Provided text —
==*==

Shropshire Wanderers
- Full name: Shropshire Wanderers Football Club
- Nicknames: the Salopians, the Countrymen
- Founded: 1870
- Dissolved: c. 1882
- Ground: Racecourse Ground, Monkmoor, Shrewsbury
- Secretary: John Hawley Edwards
| Home colours |

= Shropshire Wanderers F.C. =

Shropshire Wanderers were a precursor to Castle Blues and Shrewsbury Town Football Club

Shropshire Wanderers F.C. was an amateur association football club based in Shrewsbury, England. The club was active during the 1870s and once reached the FA Cup semi-finals.

==History==

The club was founded out of the Shropshire Wanderers cricket club. It entered the FA Cup competition in each of the years from 1873–74 to 1877–78.

Its greatest success came in 1874–75, when it reached the semi-finals. In the second round the club conceded a late equalizer to the Civil Service F.C. at the Kennington Oval, but the Service scratched from the replay, being unable to travel to Shrewsbury. The only match the club won in the tournament - and the only one the club would ever win in the Cup - was a replay win against Woodford Wells. The initial tie (at the Kennington Oval) ended 1–1, even after the sides played an optional 15 minutes of extra-time. The replay, at the same venue, was an easier match for the Salopians, a goal from Randall (following up his own shot coming back off the post) and an own goal from Frazer (getting in the way of a clearance at a scrimmage) putting the club into the last four.

The club played the Old Etonians at the Kennington Oval in the semi-final; unfortunately the Countrymen were without their star half-back John Denning, and lost 1–0. This was the club's only defeat in its first five years of existence.

==*==

Collected data —

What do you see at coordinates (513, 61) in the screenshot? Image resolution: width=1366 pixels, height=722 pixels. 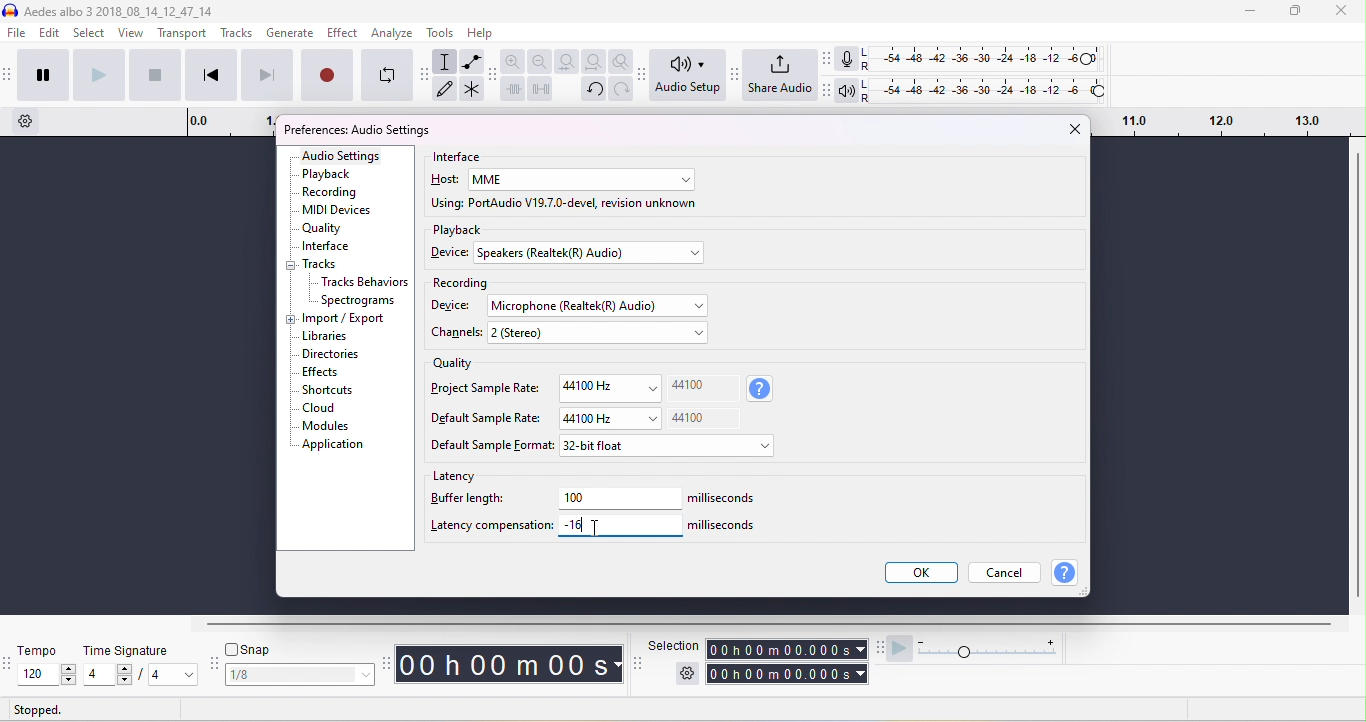 I see `zoom in` at bounding box center [513, 61].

==*==

What you will do —
[1] According to the Shropshire Wanderers history, which player did the club lack when it lost the semi-final to the Old Etonians?
[2] In the Shropshire Wanderers history, write out the passage from "Shropshire Wanderers were" to "FA Cup semi-finals." again, swapping "amateur" for "professional".
[3] Extend the Shropshire Wanderers history onward from its last sentence.

Replies —
[1] John Denning, its star half-back.

[2]
Shropshire Wanderers were a precursor to Castle Blues and Shrewsbury Town Football Club

Shropshire Wanderers F.C. was an professional association football club based in Shrewsbury, England. The club was active during the 1870s and once reached the FA Cup semi-finals.

[3]
The club also has a unique place in FA Cup history, as the only team to be eliminated from the competition by coin toss, after two draws with Sheffield F.C. in 1873–74; the fateful coin toss took place at the Raven Hotel in Shrewsbury, where the two clubs had retired to dine together after their replay.

The Shropshire Wanderers were notable as a team that employed passing as early as 1875, although it was also "notorious" for a hard-charging approach. The club shared a number of players (including John Hawley Edwards) with the Shrewsbury football club, which focussed on more local competition.

The club had ceased activity after the 1877–78 season, but reformed for a handful of matches at the start of the 1880s. The last recorded match of the club was a 5–3 defeat to Druids F.C. in March 1882. A match was scheduled against a club named Shrewsbury Town the following week but seems not to have taken place; this was not the current club.

==Colours==

The club's colours were white jerseys, blue serge knickerbockers, and maroon stockings.

==Ground==

The club played at the Racecourse, using the Raven or the Lion hotels for facilities.

==Notable players==

- John Hawley Edwards, who made his only international appearance for England in 1874 whilst a Shropshire Wanderers player, scored for the more famous Wanderers club in the 1876 FA Cup Final and played for Wales against Scotland a week later.

- Llewelyn Kenrick, one of the founders of the Football Association of Wales played for the Shropshire Wanderers in the 1874–75 season, including the FA Cup semi-final.

- David Thomson, who won a cap for Wales (alongside Kenrick and Edwards) while a Shropshire Wanderers player.

- John Wylie, chosen for the England v Scotland match in 1874 while a Salopian, but forced to withdraw through injury and replaced by Hawley Edwards. However, as "one of the finest dribblers in the country", he did play for the Football Association in a representative match against the Sheffield Football Association the same year.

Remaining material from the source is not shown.